Catégorie: Au Boulot!
Certains de mes élèves ont la vivacité de poissons morts. Et les yeux de merlans frits qui vont avec. Quand c'est pas le sourire niais. Ou les deux.
Et en ce moment j'ai envie de les claquer. C'est que des gosses, c'est pas leur faute, mais sérieux quand je les regarde, quand ils me parlent avec leur air bête, j'ai envie de hurler. Je m'en veux un peu de les prendre en grippe juste parce qu'ils sont idiots, lents, niais, empotés, peureux et j'en passe, mais ils me laissent tellement démunie que finalement je déteste l'image d'impuissance qu'ils me renvoient. Impuissance face à la bêtise absolue, désespérante, l'expression parfaite de ce qu'il y a de plus navrant dans l'humanité. Personne ne peut rendre un idiot intelligent, ne rêvez pas. Alors je fais quoi de ces gamins? Ceux qui sont plein de tares, ceux qui sont limités, ceux qui sont traumatisés... L'année dernière j'avais réussi à gérer, parce que des cas aussi sérieux j'en avais que deux. Là ils sont trop nombreux, je capote.

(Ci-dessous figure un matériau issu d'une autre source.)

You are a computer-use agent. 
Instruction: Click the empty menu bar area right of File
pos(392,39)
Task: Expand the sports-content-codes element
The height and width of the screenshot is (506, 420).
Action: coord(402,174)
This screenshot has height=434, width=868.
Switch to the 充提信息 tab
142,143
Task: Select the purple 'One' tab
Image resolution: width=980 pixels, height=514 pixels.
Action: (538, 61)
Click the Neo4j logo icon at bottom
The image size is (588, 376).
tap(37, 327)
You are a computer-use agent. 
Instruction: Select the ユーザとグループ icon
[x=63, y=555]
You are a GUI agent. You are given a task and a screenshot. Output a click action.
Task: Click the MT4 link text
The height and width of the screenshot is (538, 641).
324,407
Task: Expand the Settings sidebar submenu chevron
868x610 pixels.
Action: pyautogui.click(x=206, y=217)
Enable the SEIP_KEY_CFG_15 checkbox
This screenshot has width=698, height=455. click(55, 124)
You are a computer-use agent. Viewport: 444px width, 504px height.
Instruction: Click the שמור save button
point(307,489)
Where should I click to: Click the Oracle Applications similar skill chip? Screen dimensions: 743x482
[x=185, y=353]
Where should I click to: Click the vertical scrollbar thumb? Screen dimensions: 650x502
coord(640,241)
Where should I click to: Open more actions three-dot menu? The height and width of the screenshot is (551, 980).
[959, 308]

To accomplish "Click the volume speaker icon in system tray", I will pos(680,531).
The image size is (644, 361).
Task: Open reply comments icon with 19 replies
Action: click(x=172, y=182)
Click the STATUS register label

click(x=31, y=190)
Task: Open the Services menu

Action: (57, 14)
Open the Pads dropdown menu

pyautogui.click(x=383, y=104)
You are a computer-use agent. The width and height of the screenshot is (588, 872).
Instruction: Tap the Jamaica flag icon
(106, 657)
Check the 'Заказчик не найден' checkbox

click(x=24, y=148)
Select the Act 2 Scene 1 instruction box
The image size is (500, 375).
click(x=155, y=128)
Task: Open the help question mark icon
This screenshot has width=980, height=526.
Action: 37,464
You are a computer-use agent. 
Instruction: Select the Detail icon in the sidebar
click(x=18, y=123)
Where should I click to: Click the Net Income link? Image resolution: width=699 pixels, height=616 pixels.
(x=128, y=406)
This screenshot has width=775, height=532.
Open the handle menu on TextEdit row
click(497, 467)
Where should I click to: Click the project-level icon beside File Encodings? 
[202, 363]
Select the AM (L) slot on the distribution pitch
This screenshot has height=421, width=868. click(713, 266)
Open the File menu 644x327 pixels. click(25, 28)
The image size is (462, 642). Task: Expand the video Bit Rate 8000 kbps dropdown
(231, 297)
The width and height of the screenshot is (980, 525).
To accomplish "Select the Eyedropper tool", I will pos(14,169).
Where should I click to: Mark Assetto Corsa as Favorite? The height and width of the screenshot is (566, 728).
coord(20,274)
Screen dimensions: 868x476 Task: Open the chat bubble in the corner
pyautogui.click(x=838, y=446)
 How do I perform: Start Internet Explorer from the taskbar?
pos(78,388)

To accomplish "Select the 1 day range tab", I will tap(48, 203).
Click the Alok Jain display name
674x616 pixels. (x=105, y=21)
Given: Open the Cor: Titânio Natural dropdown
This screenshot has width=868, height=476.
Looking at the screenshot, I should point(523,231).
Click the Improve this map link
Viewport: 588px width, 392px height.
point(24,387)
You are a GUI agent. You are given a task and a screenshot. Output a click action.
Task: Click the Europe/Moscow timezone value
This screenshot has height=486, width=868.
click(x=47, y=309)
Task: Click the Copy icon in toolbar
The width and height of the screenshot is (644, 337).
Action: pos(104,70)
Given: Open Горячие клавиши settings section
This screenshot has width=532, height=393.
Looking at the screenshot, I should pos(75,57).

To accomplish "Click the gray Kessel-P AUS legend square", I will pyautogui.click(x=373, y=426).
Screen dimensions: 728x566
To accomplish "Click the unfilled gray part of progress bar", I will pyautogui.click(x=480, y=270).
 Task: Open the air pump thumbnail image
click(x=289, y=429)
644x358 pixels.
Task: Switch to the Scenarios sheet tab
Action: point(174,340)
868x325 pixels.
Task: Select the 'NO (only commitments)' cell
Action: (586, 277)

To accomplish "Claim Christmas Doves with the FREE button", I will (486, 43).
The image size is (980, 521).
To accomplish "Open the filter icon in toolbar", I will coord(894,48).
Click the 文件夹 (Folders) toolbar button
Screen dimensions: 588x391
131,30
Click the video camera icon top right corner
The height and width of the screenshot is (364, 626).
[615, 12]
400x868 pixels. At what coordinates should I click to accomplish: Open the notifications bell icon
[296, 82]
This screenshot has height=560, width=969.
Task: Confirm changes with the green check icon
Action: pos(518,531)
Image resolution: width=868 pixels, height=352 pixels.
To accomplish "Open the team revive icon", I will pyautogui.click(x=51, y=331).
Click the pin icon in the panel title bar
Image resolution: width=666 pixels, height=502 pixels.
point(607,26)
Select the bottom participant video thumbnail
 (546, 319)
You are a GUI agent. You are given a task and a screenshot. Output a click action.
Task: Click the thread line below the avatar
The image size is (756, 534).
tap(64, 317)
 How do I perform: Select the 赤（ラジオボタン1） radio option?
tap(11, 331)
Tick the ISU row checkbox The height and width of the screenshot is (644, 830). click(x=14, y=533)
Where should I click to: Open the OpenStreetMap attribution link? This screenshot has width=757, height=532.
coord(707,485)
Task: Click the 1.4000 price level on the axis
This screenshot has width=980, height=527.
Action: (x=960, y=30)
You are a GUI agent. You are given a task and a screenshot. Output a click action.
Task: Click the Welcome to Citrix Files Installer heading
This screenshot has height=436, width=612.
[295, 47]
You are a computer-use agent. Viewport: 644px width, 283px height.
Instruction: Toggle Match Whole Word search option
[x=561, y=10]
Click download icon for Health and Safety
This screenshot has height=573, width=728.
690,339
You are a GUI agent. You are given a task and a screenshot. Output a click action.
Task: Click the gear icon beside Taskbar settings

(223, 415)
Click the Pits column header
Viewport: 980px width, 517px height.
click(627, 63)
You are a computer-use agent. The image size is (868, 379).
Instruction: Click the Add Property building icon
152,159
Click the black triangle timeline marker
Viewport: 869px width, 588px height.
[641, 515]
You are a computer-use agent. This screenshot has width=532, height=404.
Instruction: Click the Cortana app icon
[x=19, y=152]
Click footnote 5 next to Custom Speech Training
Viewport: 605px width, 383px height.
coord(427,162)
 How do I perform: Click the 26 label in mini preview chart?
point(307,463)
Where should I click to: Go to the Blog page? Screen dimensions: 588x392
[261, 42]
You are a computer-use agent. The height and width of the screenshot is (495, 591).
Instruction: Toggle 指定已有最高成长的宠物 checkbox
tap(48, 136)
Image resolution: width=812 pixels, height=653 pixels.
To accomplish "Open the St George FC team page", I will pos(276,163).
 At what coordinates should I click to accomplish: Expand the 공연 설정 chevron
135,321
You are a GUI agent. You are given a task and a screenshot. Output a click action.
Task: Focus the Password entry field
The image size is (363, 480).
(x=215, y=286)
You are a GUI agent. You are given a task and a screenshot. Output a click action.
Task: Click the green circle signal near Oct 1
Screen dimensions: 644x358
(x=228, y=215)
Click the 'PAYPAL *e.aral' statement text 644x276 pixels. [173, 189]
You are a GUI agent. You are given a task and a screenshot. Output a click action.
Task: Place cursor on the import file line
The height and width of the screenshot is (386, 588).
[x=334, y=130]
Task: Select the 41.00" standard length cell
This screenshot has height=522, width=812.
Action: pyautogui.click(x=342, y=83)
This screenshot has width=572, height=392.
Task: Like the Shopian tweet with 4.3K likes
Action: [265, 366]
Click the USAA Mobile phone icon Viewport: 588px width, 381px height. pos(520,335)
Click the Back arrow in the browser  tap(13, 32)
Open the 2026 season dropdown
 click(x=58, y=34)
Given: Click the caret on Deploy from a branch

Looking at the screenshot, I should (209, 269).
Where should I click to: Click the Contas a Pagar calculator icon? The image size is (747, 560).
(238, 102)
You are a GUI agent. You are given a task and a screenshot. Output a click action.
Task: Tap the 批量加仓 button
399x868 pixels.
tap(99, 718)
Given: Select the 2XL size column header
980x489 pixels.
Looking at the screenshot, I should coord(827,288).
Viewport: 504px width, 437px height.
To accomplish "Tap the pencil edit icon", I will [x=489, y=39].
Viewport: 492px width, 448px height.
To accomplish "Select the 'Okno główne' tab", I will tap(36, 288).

Quand je les regarde je trouve la vie injuste. Et je déteste l'injustice. Et je déteste la faiblesse. La mienne. La leur.
Alors je les regarde le moins possible. En attendant de trouver mieux. Je tente de rester la plus gentille possible, de ne pas les prendre définitivement en grippe. Je tente d'être quand même leur maîtresse. Même si Darwin me donne envie de les émiminer tout de suite. De ne garder que les plus forts. De ne construire que là où c'est possible. Parce qu'avec ces gamins, c'est comme bâtir des châteaux dans des sables mouvants. Peut importe ce qu'on leur enseigne, ce qu'on tente d'expliquer, ça disparait inexorablement, sans qu'on puisse lutter, ni nous, ni eux. Ils sombrent. Et j'assiste à la catastrophe sans pouvoir trop rien faire. Avec l'envie de tourner le dos, de fuir. Instinct de survie.
Quand je les regarde je trouve la vie injuste. Et je ne veux pas me laisser faire, je ne veux pas baisser les bras. A l'image de Don Quichotte. Se battre pardce que justement moi, j'ai la chance de savoir, de pouvoir, la chance d'être du bon côté de la barrière de Darwin. Tenter de leur apporter ce que j'ai reçu, un peu. Il faut une bonne dose d'inconscience pour vouloir bâtir des châteaux dans leurs sables mouvants. Mais si je ne le fais pas, si je ne leur offre pas cette chance, autant changer de métier de suite, et autant brader toutes mes valeurs en partant. Je rumine ma peine, je cherche comment. Comment faire pour laisser ne serait-ce qu'une trace, quelque chose qui ferait la différence, pour aller les chercher dans ces retranchements de bêtise. Je tente. Encore et encore. Rien ne prend. Le sable avale tout.
Leurs yeux béants me laisse seule.
Et je me dis que Darwin a raison. Jusqu'au bout. Avec cet effroi devant un massacre annoncé, je me tiens devant le trou creusé par la société pour eux. Parce que Darwin a inexorablement raison.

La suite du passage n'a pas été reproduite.